◆ TEXTO FORNECIDO ◆

O Mecanismo 2: subiu no muro e assumiu meaculpa | Crítica
Selton Mello, José Padilha e companhia voltaram para mais um ano de O Mecanismo, série brasileira original Netflix que conta a história da operação Lava-Jato. Inspirada no livro “Lava Jato – O Juiz Sérgio Moro e os bastidores da Operação que Abalou o Brasil”, de Vladmir Netto, temos capítulos ficcionais, baseados em fatos reais, mas nem tanto. Aquela velha muleta da liberdade artística.
A primeira temporada ficou marcada por Selton Mello falando o bordão “Vem comigo e vamos desfazer essa merda”. Agora, ele sussurra poesia de Augusto dos Anjos durantes as narrações dos episódios. Nada contra o recurso, mas ele se torna irritante ao longo dos episódios, pois é usado em demasia. Inclusive, os momentos em que não temos Ruffo (Selton Mello) falando em nossos ouvidos são preciosos.
O universo e as temáticas, que foram muito bem acertados em Tropa de Elite (eram novidade), aqui acabam se repetindo até a exaustão por Padilha em O Mecanismo. Isso fica muito evidente. A narração, a estética escura e noir e o jogo de câmeras dão a impressão de que “já vimos isso antes”. É bem resolvido até um ponto, mas cansa. As cenas de prisão com música clássica, que já foram usadas na temporada anterior e em séries como Demolidor, também acabam sendo mais do mesmo. Quase um copia e cola.
De uma temporada para a outra, muitas mudanças aconteceram. Mas uma delas é gritante: o posicionamento da série. José Padilha comprou o discurso da esquerda brasileira e resolveu chamar de golpe o impeachment da presidenta Dilma Rousseff. A mudança parece uma grande meaculpa do produtor. Afinal, depois de ter feito uma primeira temporada de propaganda política maquiada para a direita, o roteiro pareceu arrependido. Ficou marcante e bem destacado que agora “culpa” não era mais do PO e sim do PMDB. Os nomes dos partidos, que estavam trocados (o PT era chamado de PO) na primeira temporada, ganharam sua nomenclatura original no segundo ano da série. Agora vemos PT, PSDB e PMDB sem qualquer preocupação.

◆ MATERIAL FORNECIDO ◆
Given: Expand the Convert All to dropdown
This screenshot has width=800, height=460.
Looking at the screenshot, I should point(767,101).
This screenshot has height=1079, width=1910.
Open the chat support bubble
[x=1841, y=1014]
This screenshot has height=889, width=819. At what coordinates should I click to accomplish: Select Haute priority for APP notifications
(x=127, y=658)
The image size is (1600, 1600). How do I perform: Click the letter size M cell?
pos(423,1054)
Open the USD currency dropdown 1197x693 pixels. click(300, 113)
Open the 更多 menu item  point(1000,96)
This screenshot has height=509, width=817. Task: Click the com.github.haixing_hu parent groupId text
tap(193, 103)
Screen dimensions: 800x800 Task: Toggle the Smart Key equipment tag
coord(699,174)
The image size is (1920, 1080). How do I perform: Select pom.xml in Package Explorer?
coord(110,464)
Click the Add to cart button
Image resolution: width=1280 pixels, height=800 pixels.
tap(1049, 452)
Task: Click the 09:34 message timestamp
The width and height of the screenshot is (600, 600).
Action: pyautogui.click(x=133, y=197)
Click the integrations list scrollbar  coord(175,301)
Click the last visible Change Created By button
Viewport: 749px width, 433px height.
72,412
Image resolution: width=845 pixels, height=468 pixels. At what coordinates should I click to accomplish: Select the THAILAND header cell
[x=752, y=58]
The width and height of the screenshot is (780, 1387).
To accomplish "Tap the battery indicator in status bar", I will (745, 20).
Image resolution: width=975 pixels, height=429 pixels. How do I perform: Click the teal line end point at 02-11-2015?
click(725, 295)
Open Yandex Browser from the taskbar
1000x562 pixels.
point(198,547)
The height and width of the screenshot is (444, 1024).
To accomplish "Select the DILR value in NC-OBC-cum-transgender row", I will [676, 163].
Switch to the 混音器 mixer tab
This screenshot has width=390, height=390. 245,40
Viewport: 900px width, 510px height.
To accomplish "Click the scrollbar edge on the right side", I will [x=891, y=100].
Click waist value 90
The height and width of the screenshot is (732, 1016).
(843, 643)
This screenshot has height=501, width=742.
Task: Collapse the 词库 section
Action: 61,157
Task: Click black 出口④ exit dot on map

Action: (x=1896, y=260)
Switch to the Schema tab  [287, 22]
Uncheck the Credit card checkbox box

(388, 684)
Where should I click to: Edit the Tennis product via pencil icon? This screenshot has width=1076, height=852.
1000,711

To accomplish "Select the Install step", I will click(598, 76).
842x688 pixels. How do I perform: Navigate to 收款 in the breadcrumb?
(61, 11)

◆ INSTRUÇÕES DO EXERCÍCIO ◆
1. De acordo com a crítica, por que a poesia de Augusto dos Anjos sussurrada por Ruffo nas narrações se torna irritante? Responda em até três frases.
2. Devolva sem nenhuma alteração o trecho da crítica que se inicia nas palavras "O universo e" e vai até as palavras "copia e cola.".

◆ RESPOSTAS ◆
1. O recurso se torna irritante porque é usado em demasia ao longo dos episódios. Por isso, os momentos em que Ruffo não está falando nos ouvidos do espectador são vistos como preciosos.

2.
O universo e as temáticas, que foram muito bem acertados em Tropa de Elite (eram novidade), aqui acabam se repetindo até a exaustão por Padilha em O Mecanismo. Isso fica muito evidente. A narração, a estética escura e noir e o jogo de câmeras dão a impressão de que “já vimos isso antes”. É bem resolvido até um ponto, mas cansa. As cenas de prisão com música clássica, que já foram usadas na temporada anterior e em séries como Demolidor, também acabam sendo mais do mesmo. Quase um copia e cola.